Lo que la red social no da son las razones: a este clown se lo recibe con ganas porque fue fundador –junto a Batato Barea, Guillermo Angelelli, Hernán Gené y Cristina Moreira– del Clú del Claun, símbolo del under de los ’80. Entonces comenzó su ruta clownesca, imparable y prolífica, cuando tenía veintitantos. Con ese grupo conoció los viajes y luego los tomó como forma de vida. También fue el clown del Cirque du Soleil entre 1999 y 2003, lugar que hoy ocupa otro argentino, Toto Castiñeiras.

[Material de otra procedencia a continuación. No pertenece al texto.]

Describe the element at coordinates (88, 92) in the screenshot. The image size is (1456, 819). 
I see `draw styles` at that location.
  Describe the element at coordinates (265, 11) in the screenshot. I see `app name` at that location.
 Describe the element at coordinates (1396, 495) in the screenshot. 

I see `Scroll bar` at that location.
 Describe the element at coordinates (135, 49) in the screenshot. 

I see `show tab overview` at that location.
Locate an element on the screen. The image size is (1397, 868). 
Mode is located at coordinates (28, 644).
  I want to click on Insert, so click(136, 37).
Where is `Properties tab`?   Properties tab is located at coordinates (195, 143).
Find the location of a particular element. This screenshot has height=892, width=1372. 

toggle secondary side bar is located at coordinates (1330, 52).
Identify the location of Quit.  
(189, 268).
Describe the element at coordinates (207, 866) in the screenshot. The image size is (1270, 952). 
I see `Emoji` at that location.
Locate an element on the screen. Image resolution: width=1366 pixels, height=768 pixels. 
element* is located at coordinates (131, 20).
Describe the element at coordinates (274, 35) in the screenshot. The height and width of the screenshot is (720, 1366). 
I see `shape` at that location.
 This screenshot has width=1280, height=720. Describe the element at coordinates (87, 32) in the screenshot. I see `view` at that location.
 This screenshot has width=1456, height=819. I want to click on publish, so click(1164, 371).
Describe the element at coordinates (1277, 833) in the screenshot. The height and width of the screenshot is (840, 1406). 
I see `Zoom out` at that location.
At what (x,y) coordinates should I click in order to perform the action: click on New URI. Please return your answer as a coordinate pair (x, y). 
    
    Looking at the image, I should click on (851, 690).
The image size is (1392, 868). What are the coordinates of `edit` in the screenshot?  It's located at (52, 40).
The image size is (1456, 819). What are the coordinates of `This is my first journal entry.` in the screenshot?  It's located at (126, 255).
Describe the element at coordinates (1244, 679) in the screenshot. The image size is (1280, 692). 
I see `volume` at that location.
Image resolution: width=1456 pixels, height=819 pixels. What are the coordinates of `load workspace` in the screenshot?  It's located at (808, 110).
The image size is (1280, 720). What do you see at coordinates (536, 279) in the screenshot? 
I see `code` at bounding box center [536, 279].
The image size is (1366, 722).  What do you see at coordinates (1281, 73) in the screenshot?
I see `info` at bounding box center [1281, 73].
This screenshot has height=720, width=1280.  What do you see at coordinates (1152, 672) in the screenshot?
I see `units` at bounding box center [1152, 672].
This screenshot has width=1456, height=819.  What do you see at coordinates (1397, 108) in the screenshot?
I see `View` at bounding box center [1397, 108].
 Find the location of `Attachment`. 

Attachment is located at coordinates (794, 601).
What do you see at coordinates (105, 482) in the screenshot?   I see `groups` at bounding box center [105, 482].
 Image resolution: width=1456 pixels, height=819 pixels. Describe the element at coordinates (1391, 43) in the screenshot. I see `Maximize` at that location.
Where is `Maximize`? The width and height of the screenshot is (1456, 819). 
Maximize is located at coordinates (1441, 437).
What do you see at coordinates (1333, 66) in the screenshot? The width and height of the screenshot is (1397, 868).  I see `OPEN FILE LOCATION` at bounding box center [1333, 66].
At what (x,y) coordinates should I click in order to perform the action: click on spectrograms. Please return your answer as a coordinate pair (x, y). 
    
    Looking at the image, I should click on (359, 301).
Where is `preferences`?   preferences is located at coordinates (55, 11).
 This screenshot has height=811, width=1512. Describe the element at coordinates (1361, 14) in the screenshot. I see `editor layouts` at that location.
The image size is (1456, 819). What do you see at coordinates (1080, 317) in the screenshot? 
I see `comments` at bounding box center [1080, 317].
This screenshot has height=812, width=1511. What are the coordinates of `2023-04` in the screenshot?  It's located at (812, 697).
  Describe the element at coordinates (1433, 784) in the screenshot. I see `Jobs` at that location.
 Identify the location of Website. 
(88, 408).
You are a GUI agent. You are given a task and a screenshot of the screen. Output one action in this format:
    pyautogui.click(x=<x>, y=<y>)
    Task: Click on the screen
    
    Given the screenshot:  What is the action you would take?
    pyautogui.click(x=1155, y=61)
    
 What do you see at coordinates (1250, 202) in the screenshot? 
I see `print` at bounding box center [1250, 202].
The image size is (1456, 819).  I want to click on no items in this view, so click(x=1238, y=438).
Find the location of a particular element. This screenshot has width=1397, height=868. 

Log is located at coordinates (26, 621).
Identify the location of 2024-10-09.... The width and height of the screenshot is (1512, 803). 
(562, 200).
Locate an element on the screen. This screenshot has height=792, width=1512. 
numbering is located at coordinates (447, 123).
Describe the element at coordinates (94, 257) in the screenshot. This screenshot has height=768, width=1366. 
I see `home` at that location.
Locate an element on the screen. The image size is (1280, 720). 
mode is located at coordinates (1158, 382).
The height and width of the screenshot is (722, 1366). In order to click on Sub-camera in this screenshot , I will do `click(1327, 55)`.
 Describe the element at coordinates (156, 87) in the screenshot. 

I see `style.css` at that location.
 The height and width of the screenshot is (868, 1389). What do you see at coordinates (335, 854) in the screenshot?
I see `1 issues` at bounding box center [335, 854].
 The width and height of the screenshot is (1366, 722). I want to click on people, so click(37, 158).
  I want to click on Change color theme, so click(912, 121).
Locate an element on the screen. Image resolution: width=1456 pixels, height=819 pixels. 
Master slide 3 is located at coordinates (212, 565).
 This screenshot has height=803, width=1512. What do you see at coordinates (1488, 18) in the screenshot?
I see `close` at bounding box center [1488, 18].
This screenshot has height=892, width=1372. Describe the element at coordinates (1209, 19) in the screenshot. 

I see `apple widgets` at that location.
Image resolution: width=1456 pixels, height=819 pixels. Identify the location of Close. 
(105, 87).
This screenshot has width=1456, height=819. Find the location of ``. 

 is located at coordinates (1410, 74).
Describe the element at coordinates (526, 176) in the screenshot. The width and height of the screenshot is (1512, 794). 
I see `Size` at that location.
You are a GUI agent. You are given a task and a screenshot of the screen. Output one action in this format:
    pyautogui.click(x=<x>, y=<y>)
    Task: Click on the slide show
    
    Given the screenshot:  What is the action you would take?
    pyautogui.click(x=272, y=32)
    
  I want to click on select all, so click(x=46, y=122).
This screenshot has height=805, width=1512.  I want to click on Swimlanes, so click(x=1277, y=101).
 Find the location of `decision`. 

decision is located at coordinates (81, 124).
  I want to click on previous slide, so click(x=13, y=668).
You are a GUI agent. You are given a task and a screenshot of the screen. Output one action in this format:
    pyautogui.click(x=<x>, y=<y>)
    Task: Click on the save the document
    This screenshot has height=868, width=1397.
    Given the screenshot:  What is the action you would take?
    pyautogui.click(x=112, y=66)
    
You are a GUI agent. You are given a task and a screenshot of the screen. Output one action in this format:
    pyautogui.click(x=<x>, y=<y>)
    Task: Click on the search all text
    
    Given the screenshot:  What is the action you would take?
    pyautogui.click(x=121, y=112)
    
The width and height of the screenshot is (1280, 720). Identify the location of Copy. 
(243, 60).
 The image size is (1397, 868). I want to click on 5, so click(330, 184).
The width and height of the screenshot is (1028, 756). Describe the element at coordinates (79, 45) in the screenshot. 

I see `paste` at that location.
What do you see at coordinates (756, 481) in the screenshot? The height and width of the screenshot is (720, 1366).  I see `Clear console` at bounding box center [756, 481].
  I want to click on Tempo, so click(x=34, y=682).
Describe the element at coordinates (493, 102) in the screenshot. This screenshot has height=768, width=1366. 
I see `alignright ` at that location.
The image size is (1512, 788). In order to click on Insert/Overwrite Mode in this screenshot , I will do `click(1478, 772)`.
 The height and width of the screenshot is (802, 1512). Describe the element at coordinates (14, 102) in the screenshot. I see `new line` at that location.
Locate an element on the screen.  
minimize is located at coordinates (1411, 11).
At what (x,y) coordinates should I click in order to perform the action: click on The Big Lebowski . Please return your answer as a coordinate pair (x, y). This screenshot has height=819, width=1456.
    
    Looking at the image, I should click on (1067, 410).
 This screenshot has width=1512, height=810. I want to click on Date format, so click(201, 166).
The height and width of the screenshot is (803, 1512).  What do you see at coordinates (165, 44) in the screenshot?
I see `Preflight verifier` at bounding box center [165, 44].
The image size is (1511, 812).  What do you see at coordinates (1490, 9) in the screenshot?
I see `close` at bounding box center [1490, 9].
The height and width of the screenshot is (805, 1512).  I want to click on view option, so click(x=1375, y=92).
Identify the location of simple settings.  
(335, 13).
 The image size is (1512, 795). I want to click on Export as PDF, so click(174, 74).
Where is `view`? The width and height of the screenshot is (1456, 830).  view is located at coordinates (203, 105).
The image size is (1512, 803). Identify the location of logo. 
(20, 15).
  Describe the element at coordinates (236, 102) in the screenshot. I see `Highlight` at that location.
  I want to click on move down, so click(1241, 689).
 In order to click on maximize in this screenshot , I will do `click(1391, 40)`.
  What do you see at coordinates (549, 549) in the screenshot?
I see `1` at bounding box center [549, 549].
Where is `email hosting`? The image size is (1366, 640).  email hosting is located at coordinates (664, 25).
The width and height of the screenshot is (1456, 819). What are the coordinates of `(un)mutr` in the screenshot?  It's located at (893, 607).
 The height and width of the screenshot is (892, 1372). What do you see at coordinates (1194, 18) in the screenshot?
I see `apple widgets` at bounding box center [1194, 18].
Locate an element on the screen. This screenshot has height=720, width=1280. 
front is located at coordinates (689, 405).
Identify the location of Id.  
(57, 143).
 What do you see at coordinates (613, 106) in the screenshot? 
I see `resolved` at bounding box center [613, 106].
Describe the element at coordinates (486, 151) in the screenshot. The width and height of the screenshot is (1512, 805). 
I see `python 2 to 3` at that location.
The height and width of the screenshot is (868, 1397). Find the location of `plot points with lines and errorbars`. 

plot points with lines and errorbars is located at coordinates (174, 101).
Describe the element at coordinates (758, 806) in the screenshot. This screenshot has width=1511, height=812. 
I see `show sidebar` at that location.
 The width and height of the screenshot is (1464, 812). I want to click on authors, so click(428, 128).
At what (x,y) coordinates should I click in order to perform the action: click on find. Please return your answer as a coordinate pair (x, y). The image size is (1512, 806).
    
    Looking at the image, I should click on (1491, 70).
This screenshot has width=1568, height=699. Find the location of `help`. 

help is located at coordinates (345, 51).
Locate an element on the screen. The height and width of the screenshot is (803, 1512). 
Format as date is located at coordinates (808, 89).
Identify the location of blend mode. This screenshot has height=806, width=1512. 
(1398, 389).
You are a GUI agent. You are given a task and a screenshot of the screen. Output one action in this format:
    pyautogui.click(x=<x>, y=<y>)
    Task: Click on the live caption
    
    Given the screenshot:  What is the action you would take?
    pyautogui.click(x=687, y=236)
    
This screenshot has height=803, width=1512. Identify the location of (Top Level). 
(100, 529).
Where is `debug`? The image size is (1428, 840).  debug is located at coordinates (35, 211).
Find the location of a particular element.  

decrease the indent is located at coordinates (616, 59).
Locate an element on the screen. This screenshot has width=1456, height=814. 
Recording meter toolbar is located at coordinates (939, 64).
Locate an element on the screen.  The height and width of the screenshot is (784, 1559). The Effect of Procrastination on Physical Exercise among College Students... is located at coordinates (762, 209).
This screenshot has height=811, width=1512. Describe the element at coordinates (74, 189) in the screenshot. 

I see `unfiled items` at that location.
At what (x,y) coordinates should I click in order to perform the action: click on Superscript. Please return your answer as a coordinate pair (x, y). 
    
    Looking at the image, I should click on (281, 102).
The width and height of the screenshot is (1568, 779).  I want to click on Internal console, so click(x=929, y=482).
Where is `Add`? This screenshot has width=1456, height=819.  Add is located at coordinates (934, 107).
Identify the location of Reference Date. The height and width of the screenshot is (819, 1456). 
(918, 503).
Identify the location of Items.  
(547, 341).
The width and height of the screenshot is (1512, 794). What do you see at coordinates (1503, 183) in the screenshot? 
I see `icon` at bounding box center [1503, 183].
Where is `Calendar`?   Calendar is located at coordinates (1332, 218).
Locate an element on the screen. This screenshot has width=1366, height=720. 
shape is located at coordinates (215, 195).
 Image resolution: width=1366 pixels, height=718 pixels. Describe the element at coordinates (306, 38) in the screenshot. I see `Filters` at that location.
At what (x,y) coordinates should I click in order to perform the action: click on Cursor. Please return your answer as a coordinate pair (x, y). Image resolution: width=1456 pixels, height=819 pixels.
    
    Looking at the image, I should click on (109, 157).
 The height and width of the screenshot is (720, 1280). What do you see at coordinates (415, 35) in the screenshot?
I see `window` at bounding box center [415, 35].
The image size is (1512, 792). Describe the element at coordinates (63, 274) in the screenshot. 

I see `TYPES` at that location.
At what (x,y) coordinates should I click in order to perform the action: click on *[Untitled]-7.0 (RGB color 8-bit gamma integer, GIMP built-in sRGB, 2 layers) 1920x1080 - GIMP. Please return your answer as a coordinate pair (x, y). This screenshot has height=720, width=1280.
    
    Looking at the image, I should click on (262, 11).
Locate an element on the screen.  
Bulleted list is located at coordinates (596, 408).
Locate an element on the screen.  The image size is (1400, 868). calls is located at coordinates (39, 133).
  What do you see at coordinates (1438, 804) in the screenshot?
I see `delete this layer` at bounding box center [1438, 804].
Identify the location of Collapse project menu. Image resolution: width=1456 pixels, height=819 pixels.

Y cuando se lo ve y se conversa con él, salvo por sus rulos alborotados, lo que menos podría pensarse es que Chame Buendía es un payaso. Un payaso que se dirige a adultos, además, porque ése es su público por excelencia. No es ni inquieto ni alocado en exceso. Si hace chistes, son medidos, calculados. Su physique du rol da, más bien, con el de «un cineasta vanguardista». De chico se proyectaba como eso, cuando comenzaba a brotarle el deseo de ser artista.
«Como persona soy un antipayaso», se define en la charla con Página/12. «Mis novias se aburren conmigo». Ante la sonrisa de la cronista por el desafortunado plural, aclara que está hablando de las que lo acompañaron a lo largo de la vida. «Soy superaburrido –confirma–, pero arriba del escenario no. Empecé siendo muy joven y me impresionó descubrir que podía hacer reír a la gente». Primero estudió en la Escuela Argentina de Mimo, dirigida por Angel Elizondo. En el ’78 comenzó a hacer espectáculos. «La compañía era muy particular. Estábamos siempre en pelotas, nos prohibían todo el tiempo. No teníamos una lógica política, pero éramos megaguerrilleros del arte». Con la democracia llegó El Clú del Claun, las presentaciones en la calle, las largas colas para verlos en el Rojas, que daban la vuelta hasta Ayacucho. El mito. Y después, el reinventarse.
Lleva veinte años viajando. Se dedica a los unipersonales y dirige compañías. También incursionó en cine, como en Igualita a mí, de Diego Kaplan. Siempre vivió de lo suyo. «La etapa más difícil fue irme de la Argentina para empezar a construir en Europa, en el ’90. Tenía 28, 29 años, y volvía a estar como a los 15: con 20 centavos en el bolsillo», resume. El contratiempo duró poco. «Entendí rápido que tenía que moverme. Europa no es como la Argentina. Acá todo pasa por Buenos Aires. Allá hay que hacer giras, no se pueden hacer temporadas. Jugué en los diferentes lugares y todo eso creció equitativamente», analiza. «Ahora me da bronca elegir: metí veinte años de trabajo en cada lado. ¿Ahora qué? ¿Voy a elegir uno? No. Que el cuerpo diga basta».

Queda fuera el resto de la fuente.